Newbie question

Gene.243

I'm just getting into solar power and was wondering how much usable power can be collected by say a 1 KW collector array charging a bank of flooded acid batteries.

TIA
Gene

icarus

Re: Newbie question

1 kw of PV connected to a FLA battery bank and providing power through an inverter will look like this.

Take the name plate rating of the PV, divide in half to account for all cumulative system loses, then multiply that by4 to represent the AVERAGE hours of good sun you can reasonably expect, per day over the course of the year.

So, 1000/2*4=2000/WH/day.

Welcome to the forum, good luck and keep in touch,

Tony

Gene.243

Re: Newbie question

Then to use the 2000WH/day I would need a battery bank where 2kwh/per day is 75% of my battery bank capacity?

Gene.243

Re: Newbie question

No 2kwh/day is 25% of bank capacity.
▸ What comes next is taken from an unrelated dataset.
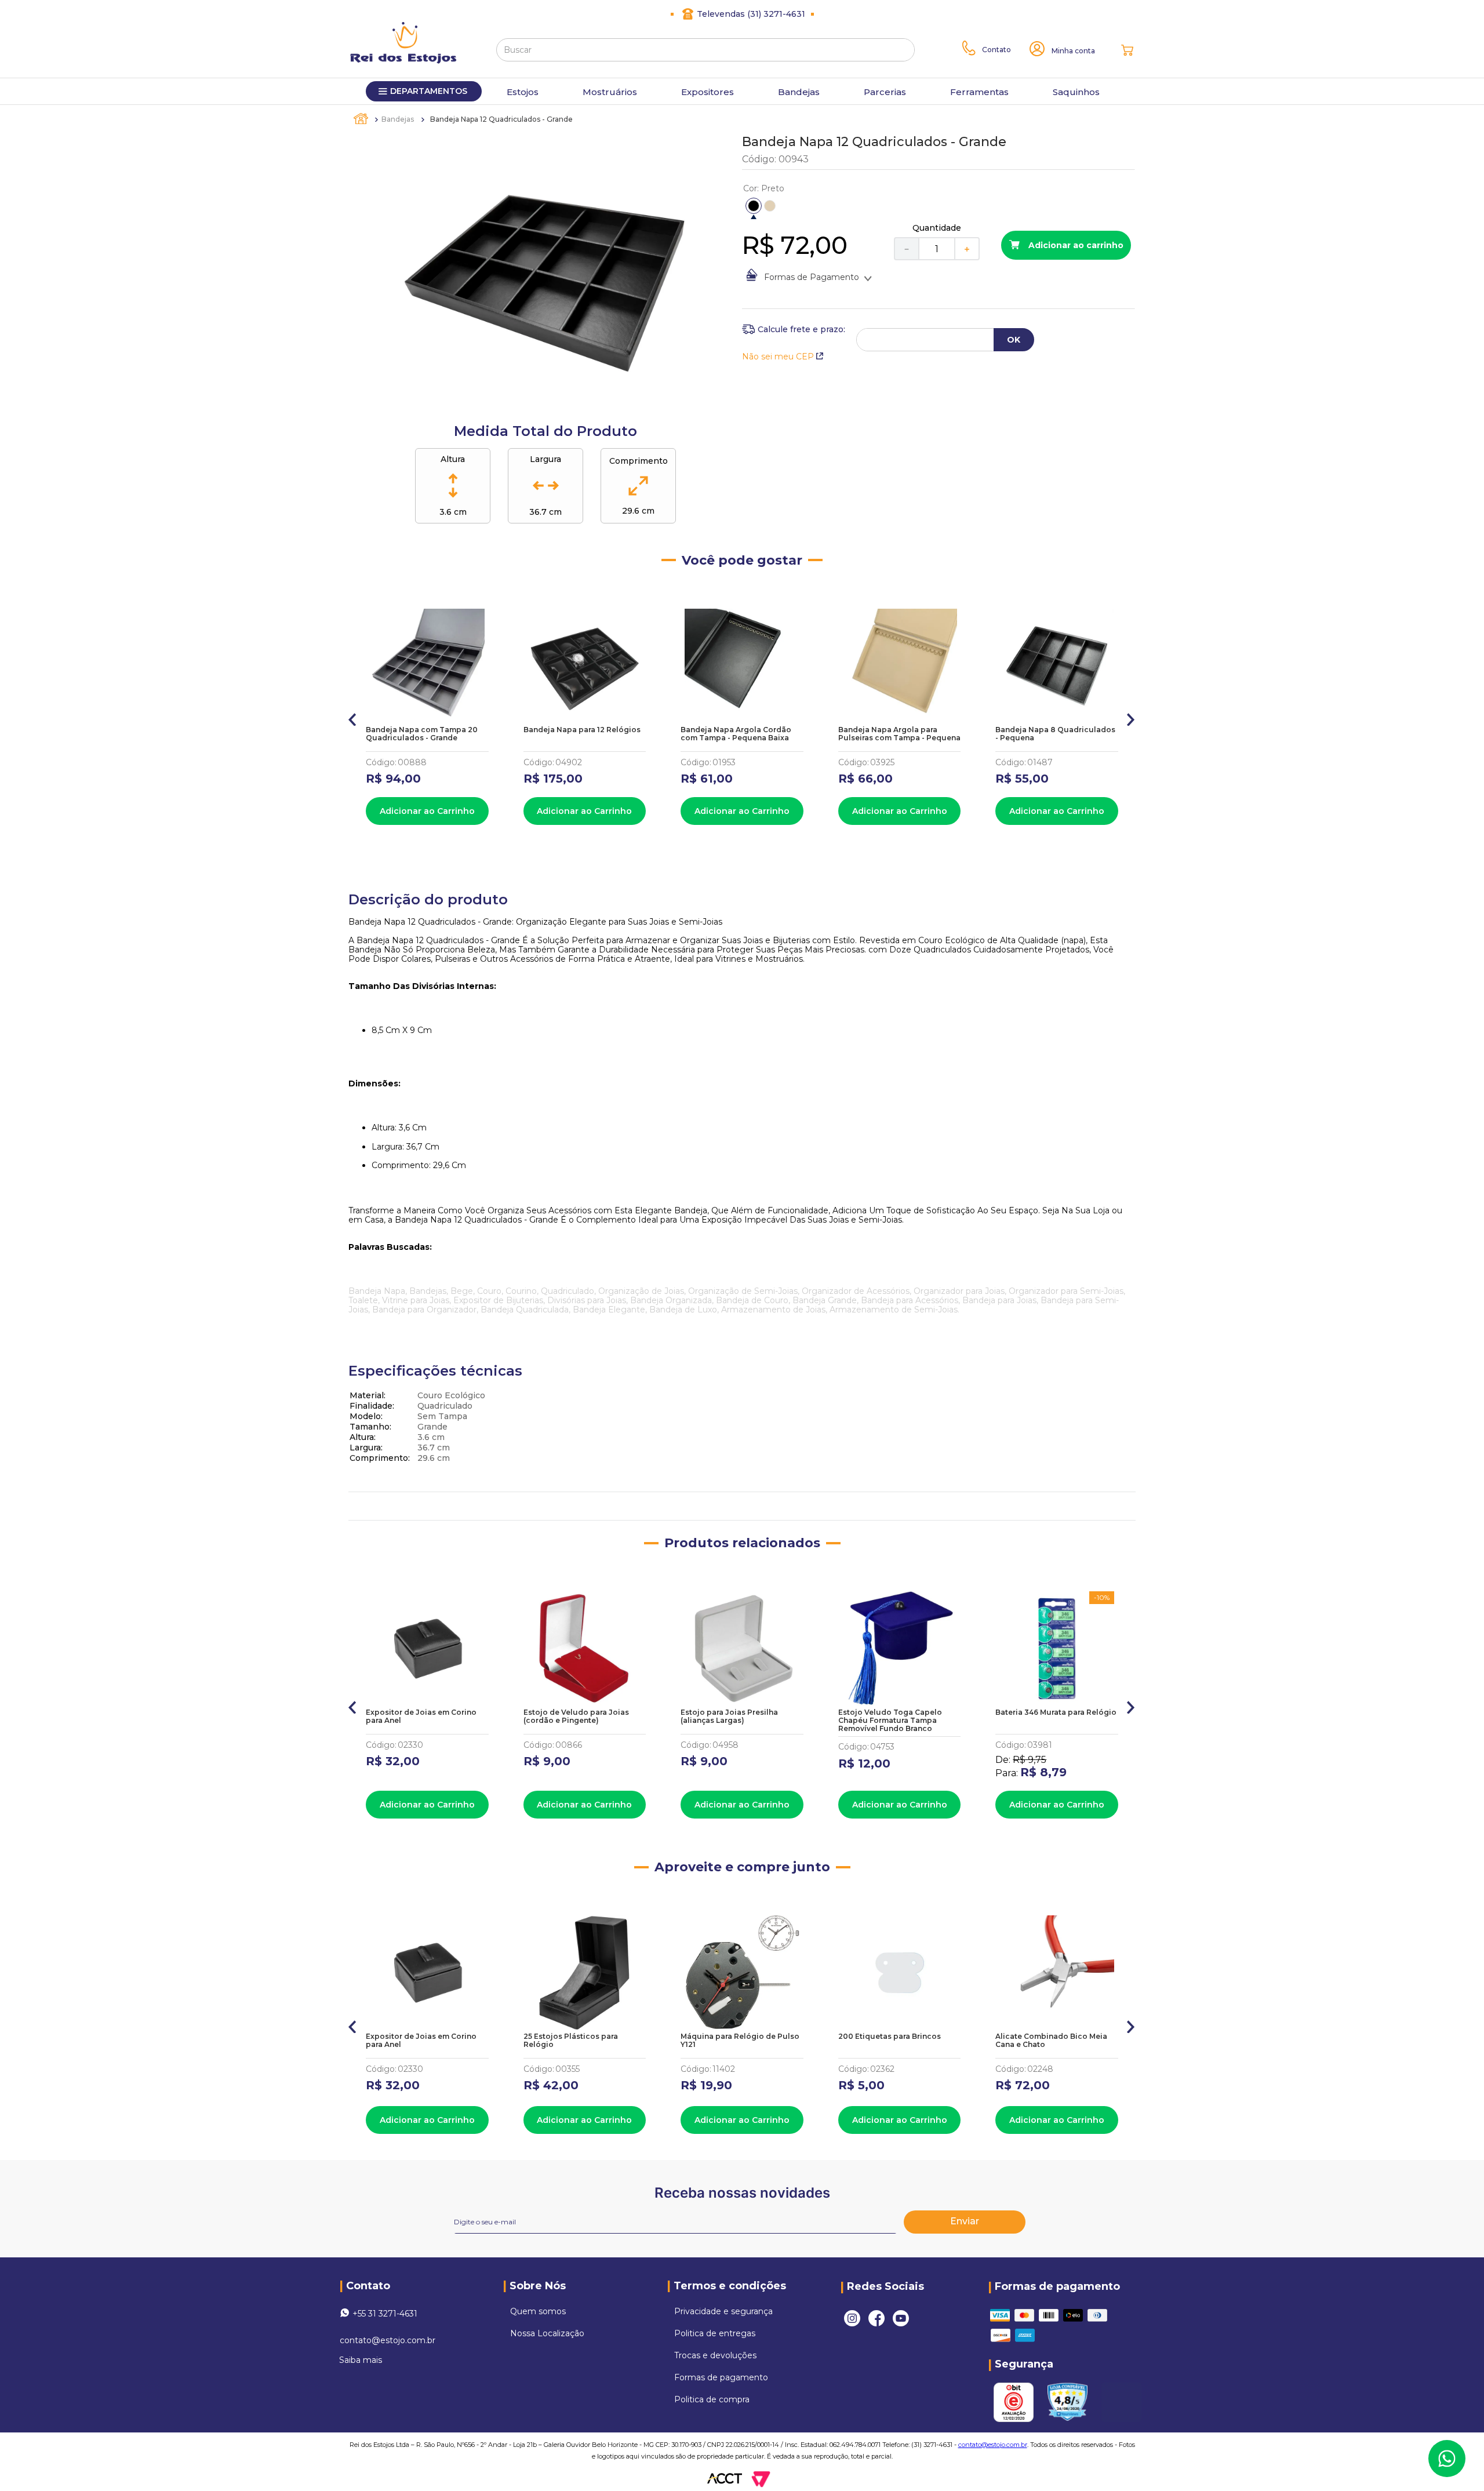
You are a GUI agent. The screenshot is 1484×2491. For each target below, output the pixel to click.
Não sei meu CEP (778, 356)
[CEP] (793, 329)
So I would need 8 12V 100 ah batteries.

Cariboocoot

Re: Newbie question

Gene.243 wrote: »

Then to use the 2000WH/day I would need a battery bank where 2kwh/per day is 75% of my battery bank capacity?

That is a better starting point: you need 2 kW hours per day, how do your get it?

On 12 Volts it's about 167 Amp hours. If you want to limit the depth of discharge to 25% (recommended; no more than 50%) you need a 12 Volt battery bank of (167 * 4) 668 Amp hours. That can be done, but it's a bit large. Double the system Voltage to 24 and the battery bank in Amp hours is half: 334.

To recharge that you'd want an array capable of peak charge rate that is 10% of the capacity, or 33 Amps @ 24 Volts (792 Watts). Adjust for efficiency losses of panel and controller: 1028 Watt array.

Now let's look at how that works with Tony's formula:

1028 Watts * 4 hours of equivalent good sun * 52% over-all efficiency = 2139 Watt hours AC.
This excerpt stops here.